The plug-in hybrid electric vehicles (PHEVs) are specialized hybrid electric vehicles that have the potential to obtain enough energy for average daily commuting from batteries. The PHEV battery would be recharged from the power grid at home or at work and would thus allow for a reduction in the overall fuel consumption. This paper proposes an integrated power electronics interface for PHEVs, which consists of a novel Eight-Switch Inverter (ESI) and an interleaved DC/DC converter, in order to reduce the cost, the mass and the size of the power electronics unit (PEU) with high performance at any operating mode.
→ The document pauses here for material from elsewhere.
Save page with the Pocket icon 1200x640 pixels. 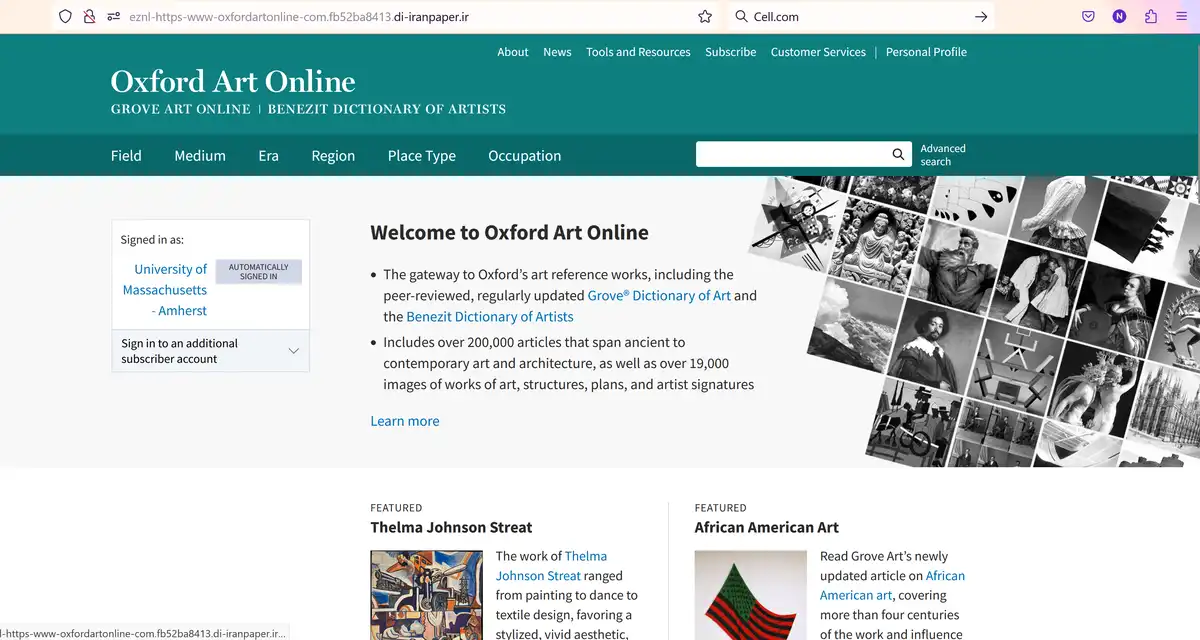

In the proposed configuration, a novel Eight-Switch Inverter (ESI) is able to function as a bidirectional single-phase AC/DC battery charger/ vehicle to grid (V2G) and to transfer electrical energy between the DC-link (connected to the battery) and the electric traction system as DC/AC inverter. In addition, a bidirectional-interleaved DC/DC converter with dual-loop controller is proposed for interfacing the ESI to a low-voltage battery pack in order to minimize the ripple of the battery current and to improve the efficiency of the DC system with lower inductor size. To validate the performance of the proposed configuration, the indirect field-oriented control (IFOC) based on particle swarm optimization (PSO) is proposed to optimize the efficiency of the AC drive system in PHEVs. The maximum efficiency of the motor is obtained by the evaluation of optimal rotor flux at any operating point, where the PSO is applied to evaluate the optimal flux. Moreover, an improved AC/DC controller based Proportional-Resonant Control (PRC) is proposed in order to reduce the THD of the input current in charger/V2G modes. The proposed configuration is analyzed and its performance is validated using simulated results obtained in MATLAB/ SIMULINK. Furthermore, it is experimentally validated with results obtained from the prototypes that have been developed and built in the laboratory based on TMS320F2808 DSP.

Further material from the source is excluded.